>>>
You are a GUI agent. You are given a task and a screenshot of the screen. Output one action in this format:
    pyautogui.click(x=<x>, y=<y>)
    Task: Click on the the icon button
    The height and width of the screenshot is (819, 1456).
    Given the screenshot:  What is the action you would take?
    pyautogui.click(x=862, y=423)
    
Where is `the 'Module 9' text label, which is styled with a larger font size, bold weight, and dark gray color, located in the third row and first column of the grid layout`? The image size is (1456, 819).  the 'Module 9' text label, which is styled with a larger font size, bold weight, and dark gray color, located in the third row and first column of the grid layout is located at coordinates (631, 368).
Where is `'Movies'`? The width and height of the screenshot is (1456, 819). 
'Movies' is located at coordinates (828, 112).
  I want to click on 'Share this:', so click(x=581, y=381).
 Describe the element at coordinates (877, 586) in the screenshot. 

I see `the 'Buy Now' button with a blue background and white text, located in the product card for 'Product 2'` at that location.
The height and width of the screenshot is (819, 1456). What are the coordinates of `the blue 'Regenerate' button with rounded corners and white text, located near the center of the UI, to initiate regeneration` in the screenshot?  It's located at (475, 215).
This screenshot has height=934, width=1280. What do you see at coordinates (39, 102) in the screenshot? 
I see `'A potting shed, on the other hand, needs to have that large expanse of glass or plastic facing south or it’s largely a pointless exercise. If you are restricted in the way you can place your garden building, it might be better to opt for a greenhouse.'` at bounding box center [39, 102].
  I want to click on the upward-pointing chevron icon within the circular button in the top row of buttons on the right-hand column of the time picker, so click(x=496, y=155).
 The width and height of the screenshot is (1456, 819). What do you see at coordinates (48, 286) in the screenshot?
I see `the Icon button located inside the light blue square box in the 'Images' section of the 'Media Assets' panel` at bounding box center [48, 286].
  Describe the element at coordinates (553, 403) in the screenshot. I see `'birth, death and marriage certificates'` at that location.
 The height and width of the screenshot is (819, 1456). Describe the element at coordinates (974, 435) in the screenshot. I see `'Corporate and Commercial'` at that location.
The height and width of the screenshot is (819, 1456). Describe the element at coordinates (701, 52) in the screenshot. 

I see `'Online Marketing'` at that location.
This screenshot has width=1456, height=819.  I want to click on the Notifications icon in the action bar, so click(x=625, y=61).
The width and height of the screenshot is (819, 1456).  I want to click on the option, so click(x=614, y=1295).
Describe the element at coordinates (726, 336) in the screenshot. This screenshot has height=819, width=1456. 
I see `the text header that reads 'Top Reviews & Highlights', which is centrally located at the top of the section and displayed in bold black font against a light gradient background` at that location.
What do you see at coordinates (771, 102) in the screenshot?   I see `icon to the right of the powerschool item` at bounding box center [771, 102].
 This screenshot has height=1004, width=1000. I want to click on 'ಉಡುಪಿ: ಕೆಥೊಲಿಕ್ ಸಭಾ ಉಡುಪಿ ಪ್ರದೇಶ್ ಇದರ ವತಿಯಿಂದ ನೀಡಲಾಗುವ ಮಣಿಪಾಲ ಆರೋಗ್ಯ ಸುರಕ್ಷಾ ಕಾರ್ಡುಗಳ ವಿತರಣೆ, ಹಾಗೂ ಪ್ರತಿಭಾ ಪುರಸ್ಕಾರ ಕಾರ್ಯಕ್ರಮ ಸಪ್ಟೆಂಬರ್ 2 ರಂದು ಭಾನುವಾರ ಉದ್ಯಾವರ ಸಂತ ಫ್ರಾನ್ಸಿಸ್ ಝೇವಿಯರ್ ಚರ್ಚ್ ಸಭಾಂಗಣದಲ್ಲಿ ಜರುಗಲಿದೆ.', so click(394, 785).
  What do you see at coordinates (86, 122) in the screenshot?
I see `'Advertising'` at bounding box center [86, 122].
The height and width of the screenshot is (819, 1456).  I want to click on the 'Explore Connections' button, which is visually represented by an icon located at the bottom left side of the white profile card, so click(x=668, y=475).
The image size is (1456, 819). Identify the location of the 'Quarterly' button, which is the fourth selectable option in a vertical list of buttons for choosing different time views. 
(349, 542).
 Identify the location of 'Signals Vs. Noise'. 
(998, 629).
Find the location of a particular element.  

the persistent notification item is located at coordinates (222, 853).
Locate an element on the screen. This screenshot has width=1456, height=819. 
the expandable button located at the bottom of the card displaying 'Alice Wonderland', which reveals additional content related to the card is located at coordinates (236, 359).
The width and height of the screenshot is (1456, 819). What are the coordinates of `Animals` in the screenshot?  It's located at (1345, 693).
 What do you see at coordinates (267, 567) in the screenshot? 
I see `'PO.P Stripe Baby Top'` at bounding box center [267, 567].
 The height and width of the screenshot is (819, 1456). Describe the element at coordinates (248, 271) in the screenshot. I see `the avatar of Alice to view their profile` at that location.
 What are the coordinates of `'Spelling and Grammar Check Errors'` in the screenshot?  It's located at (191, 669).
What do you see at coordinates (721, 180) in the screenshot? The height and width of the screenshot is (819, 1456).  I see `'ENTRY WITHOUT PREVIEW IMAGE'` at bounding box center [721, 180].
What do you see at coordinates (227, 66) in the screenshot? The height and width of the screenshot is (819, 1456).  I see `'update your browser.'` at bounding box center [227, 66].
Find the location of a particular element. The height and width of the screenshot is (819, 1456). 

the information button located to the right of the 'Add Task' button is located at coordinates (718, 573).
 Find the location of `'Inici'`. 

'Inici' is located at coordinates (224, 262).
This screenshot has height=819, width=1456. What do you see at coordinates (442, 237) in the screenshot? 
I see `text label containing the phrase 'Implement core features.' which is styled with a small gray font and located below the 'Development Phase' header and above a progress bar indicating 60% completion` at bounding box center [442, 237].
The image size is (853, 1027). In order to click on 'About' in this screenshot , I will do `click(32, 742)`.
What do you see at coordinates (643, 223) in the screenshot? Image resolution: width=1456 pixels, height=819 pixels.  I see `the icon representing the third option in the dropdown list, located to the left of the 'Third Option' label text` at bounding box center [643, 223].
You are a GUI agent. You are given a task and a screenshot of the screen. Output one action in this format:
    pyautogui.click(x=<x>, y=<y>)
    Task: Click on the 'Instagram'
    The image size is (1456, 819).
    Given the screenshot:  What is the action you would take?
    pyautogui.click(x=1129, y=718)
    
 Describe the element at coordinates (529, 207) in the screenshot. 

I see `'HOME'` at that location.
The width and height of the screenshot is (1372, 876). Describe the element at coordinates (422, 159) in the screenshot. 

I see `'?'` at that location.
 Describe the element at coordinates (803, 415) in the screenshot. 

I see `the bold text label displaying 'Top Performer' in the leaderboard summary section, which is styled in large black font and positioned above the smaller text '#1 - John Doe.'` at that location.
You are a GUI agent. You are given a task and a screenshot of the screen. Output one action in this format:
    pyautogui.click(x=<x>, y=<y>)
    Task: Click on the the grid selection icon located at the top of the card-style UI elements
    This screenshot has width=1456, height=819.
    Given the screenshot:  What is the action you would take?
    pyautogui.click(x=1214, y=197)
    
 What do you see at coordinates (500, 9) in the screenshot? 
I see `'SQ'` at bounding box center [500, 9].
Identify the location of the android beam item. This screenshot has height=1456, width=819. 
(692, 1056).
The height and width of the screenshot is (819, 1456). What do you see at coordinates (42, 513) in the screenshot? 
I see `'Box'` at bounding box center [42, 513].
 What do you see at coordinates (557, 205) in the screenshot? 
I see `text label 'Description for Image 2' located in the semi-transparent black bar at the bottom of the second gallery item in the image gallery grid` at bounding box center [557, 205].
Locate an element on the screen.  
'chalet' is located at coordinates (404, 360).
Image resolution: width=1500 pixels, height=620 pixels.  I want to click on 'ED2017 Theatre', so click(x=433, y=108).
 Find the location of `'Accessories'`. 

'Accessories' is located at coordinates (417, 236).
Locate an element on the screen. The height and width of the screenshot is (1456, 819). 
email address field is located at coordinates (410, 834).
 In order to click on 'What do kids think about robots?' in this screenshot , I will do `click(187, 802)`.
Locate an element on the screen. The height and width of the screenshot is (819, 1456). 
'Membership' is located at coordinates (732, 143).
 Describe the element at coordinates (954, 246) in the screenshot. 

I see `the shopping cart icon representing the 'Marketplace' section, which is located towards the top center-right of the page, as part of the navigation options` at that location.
<<<
KURZE AUFGABE: Ersetze „Quarterly“ durch „Monthly“ und gib die Zeilen sonst unverändert wieder. Beginne bei der Zeile mit „so click(x=668, y=475).“ und höre nach der Zeile mit „the information button“ auf.

LÖSUNG DER AUFGABE:
The height and width of the screenshot is (819, 1456).  I want to click on the 'Explore Connections' button, which is visually represented by an icon located at the bottom left side of the white profile card, so click(x=668, y=475).
The image size is (1456, 819). Identify the location of the 'Monthly' button, which is the fourth selectable option in a vertical list of buttons for choosing different time views. 
(349, 542).
 Identify the location of 'Signals Vs. Noise'. 
(998, 629).
Find the location of a particular element.  

the persistent notification item is located at coordinates (222, 853).
Locate an element on the screen. This screenshot has width=1456, height=819. 
the expandable button located at the bottom of the card displaying 'Alice Wonderland', which reveals additional content related to the card is located at coordinates (236, 359).
The width and height of the screenshot is (1456, 819). What are the coordinates of `Animals` in the screenshot?  It's located at (1345, 693).
 What do you see at coordinates (267, 567) in the screenshot? 
I see `'PO.P Stripe Baby Top'` at bounding box center [267, 567].
 The height and width of the screenshot is (819, 1456). Describe the element at coordinates (248, 271) in the screenshot. I see `the avatar of Alice to view their profile` at that location.
 What are the coordinates of `'Spelling and Grammar Check Errors'` in the screenshot?  It's located at (191, 669).
What do you see at coordinates (721, 180) in the screenshot? The height and width of the screenshot is (819, 1456).  I see `'ENTRY WITHOUT PREVIEW IMAGE'` at bounding box center [721, 180].
What do you see at coordinates (227, 66) in the screenshot? The height and width of the screenshot is (819, 1456).  I see `'update your browser.'` at bounding box center [227, 66].
Find the location of a particular element. The height and width of the screenshot is (819, 1456). 

the information button located to the right of the 'Add Task' button is located at coordinates (718, 573).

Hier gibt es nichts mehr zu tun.